[Data excerpts]

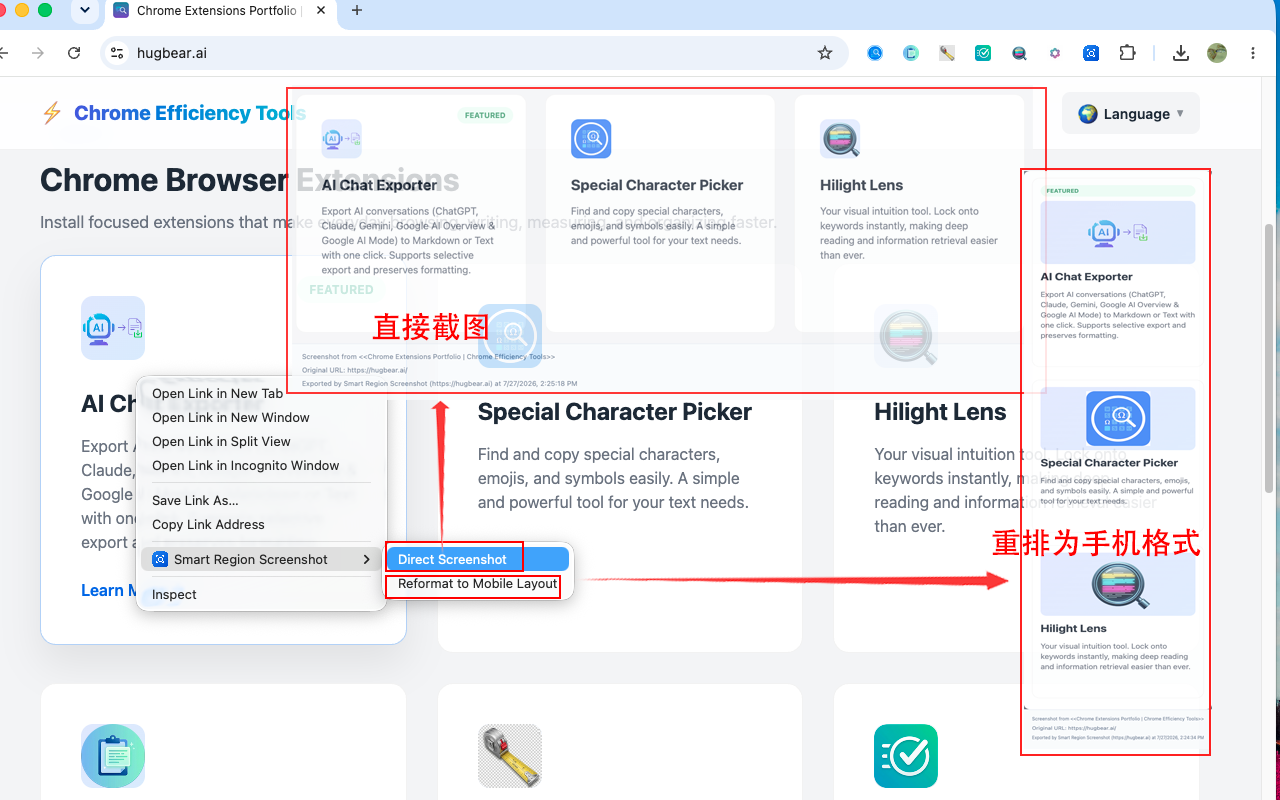The width and height of the screenshot is (1280, 800).
Task: Open the Extensions puzzle piece menu
Action: coord(1127,53)
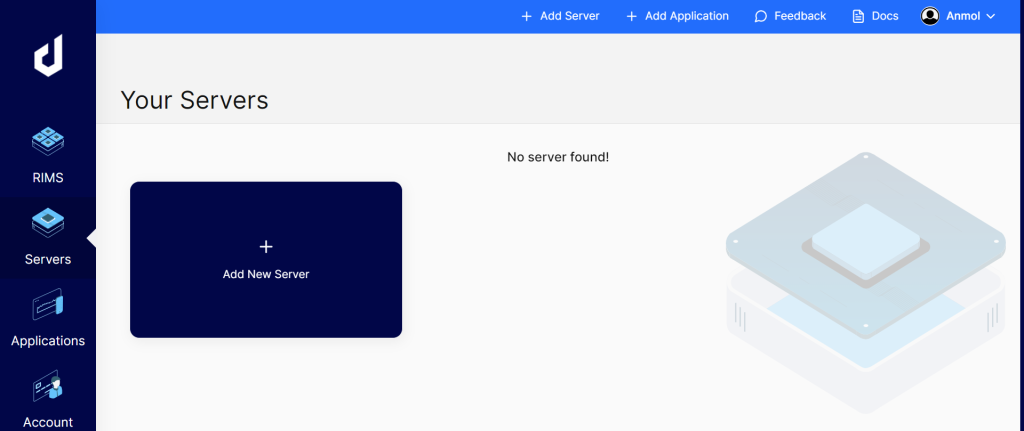Select the Applications label in the sidebar
Screen dimensions: 1024x431
pyautogui.click(x=48, y=341)

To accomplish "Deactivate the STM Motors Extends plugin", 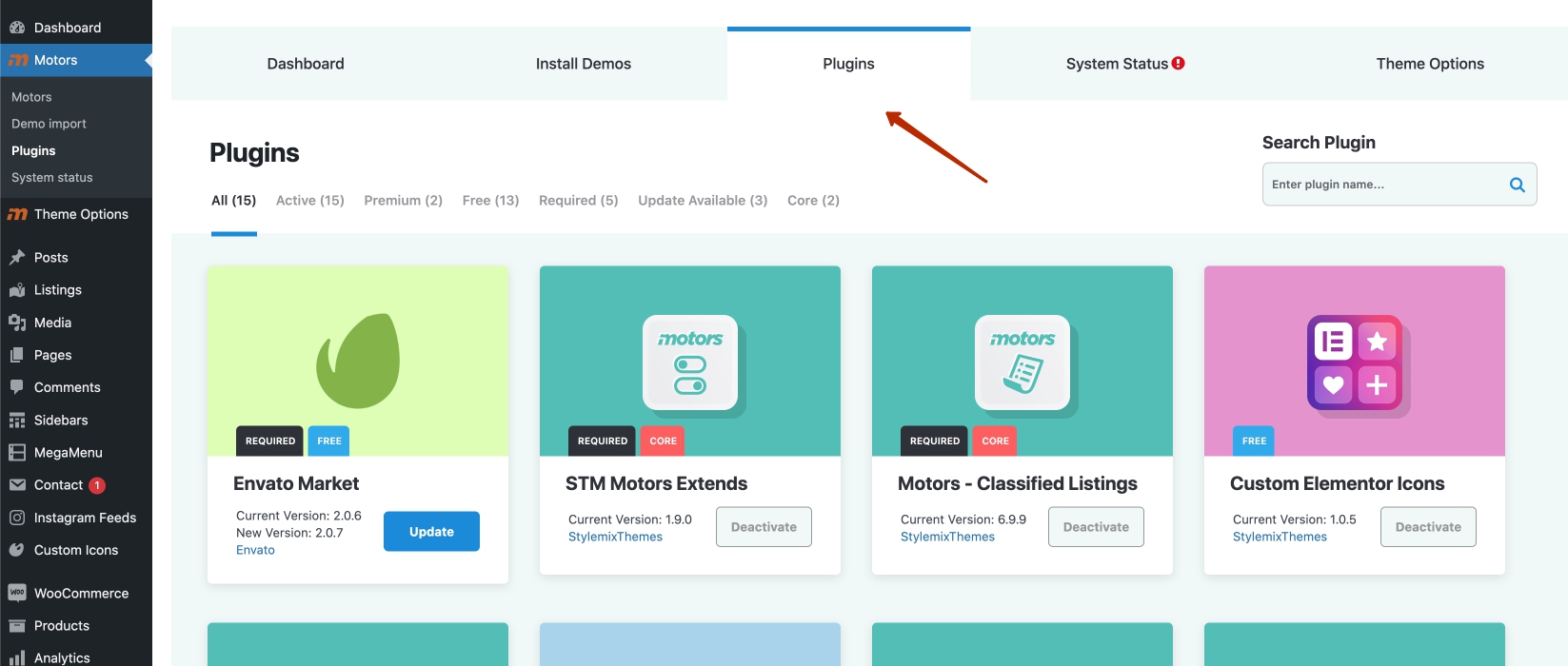I will (764, 527).
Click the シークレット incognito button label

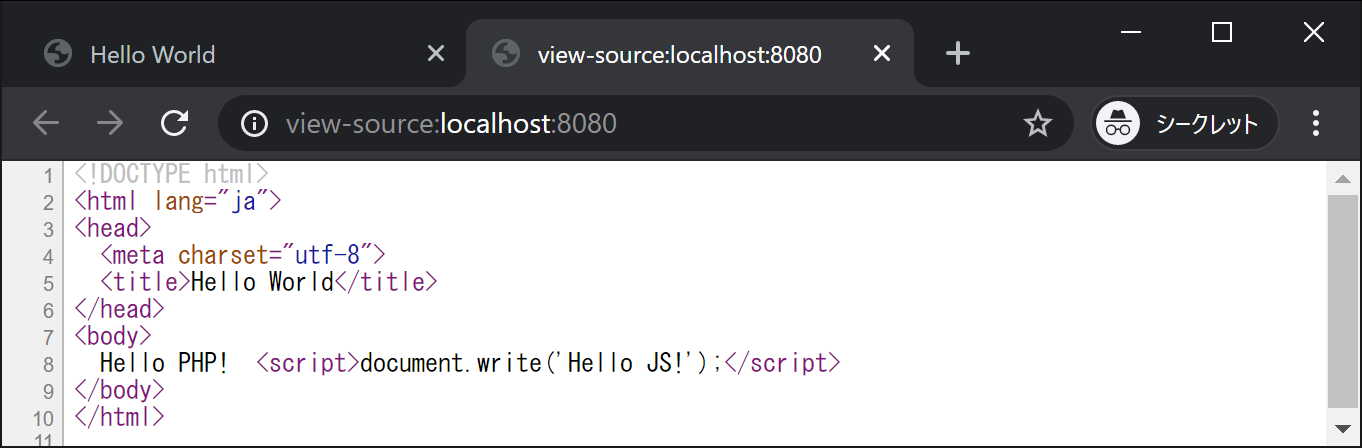pyautogui.click(x=1206, y=123)
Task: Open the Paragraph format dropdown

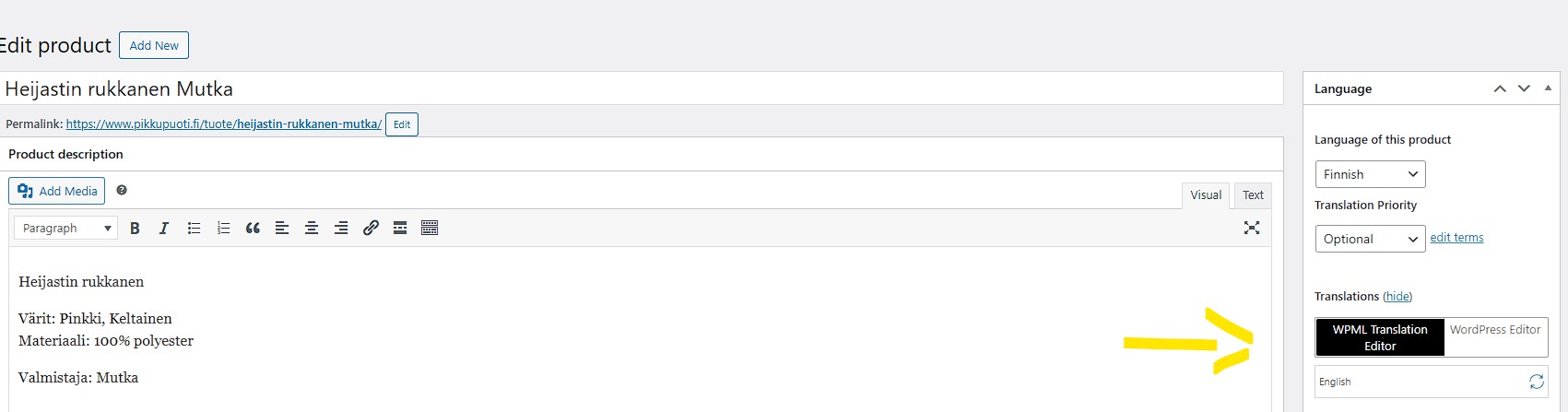Action: 65,229
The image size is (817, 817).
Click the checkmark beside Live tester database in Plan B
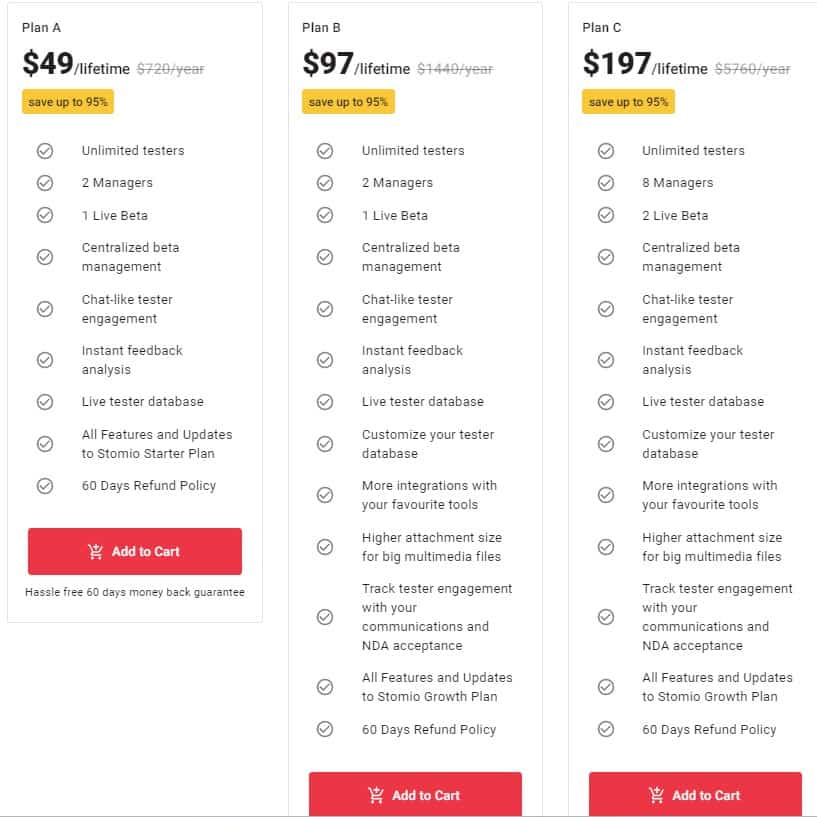325,401
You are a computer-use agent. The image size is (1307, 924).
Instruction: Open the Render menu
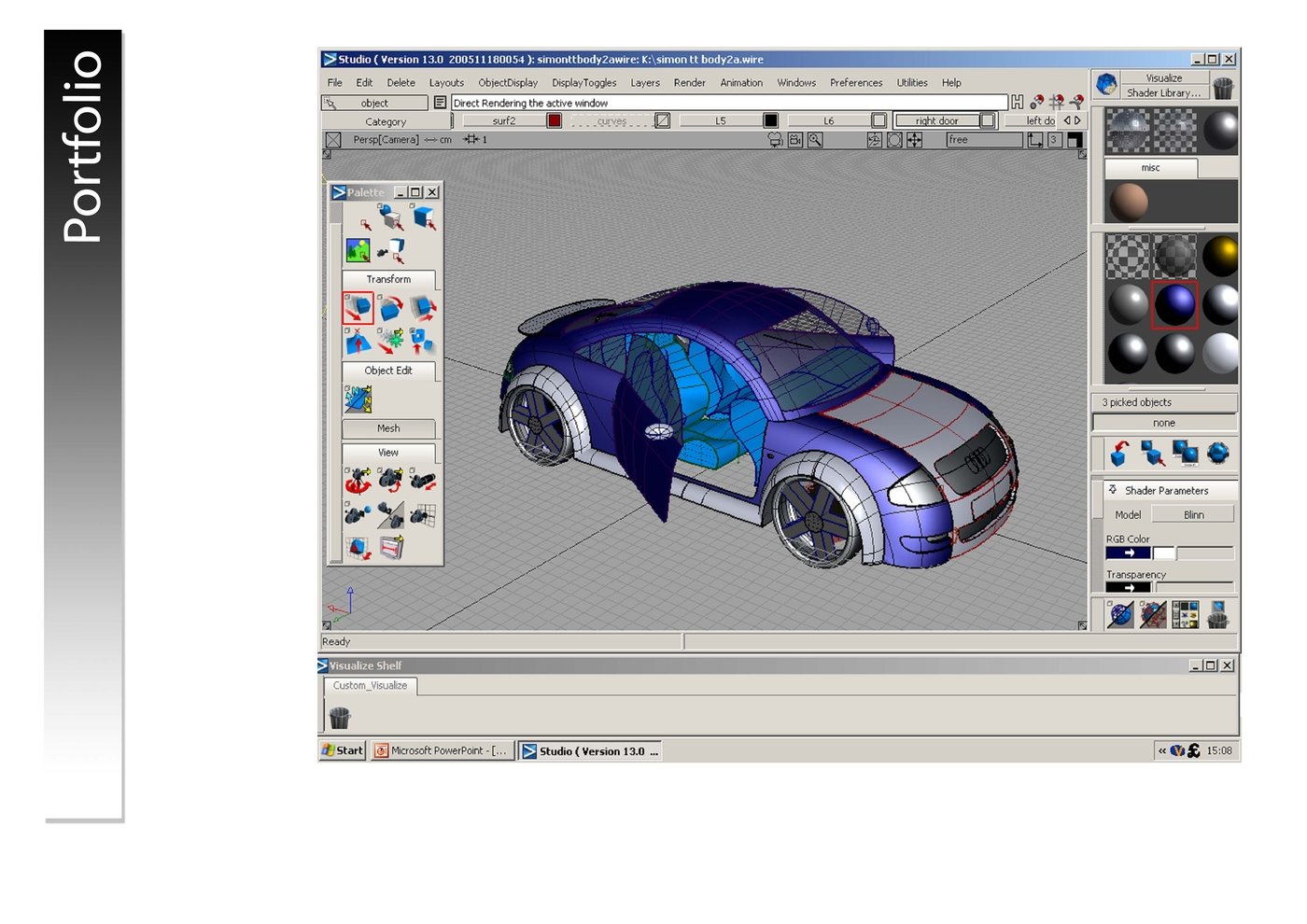coord(689,83)
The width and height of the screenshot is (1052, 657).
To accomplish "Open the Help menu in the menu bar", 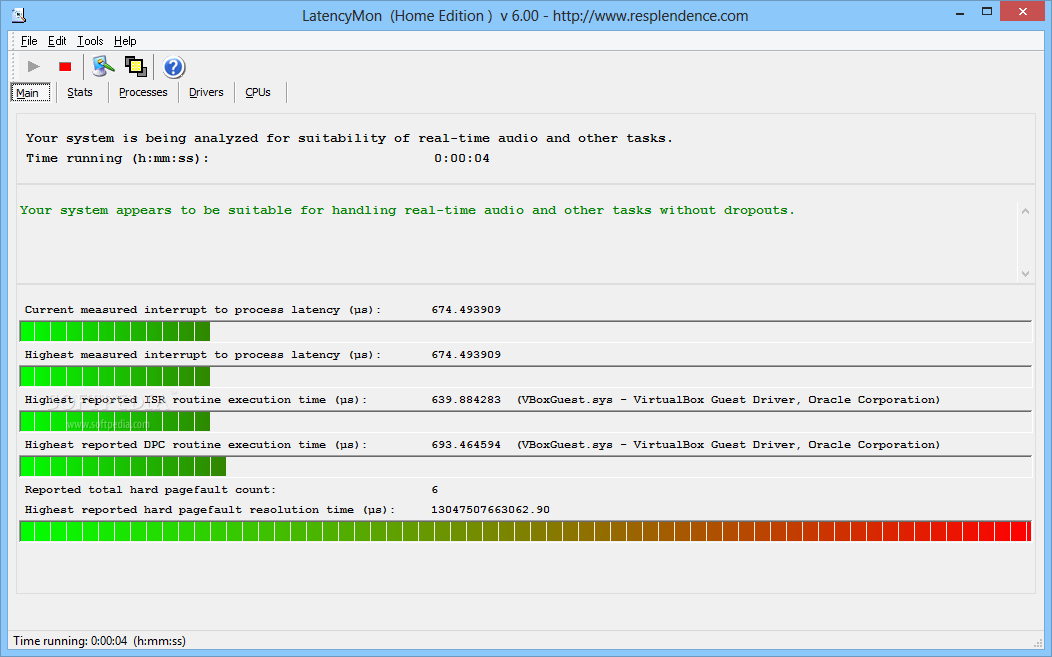I will click(125, 41).
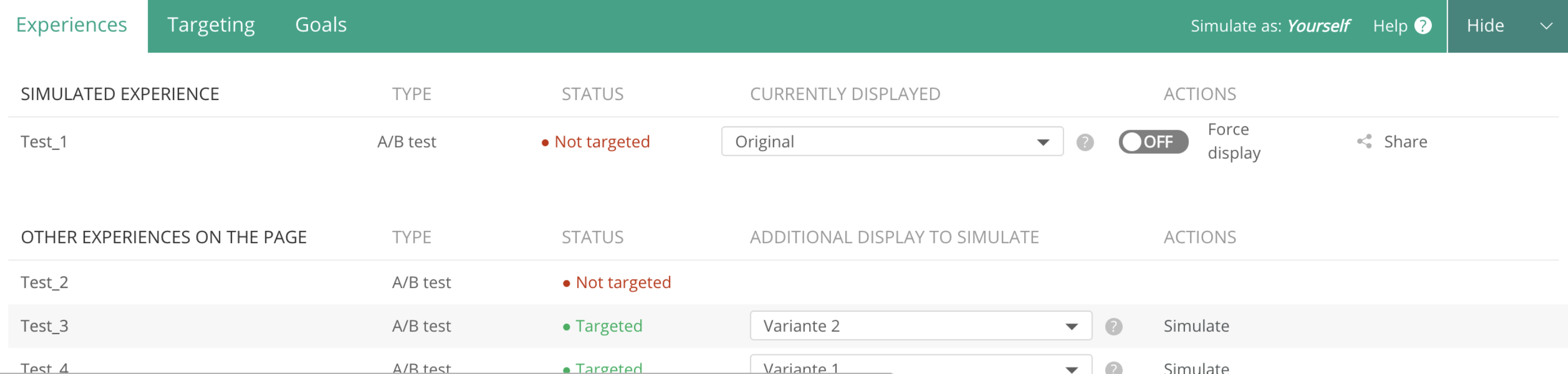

[Task to complete] Report every line of the data in which "size" appears.

[Result for this exercise]
The image size is (817, 817).
You are a computer-use agent. The image size is (1307, 924).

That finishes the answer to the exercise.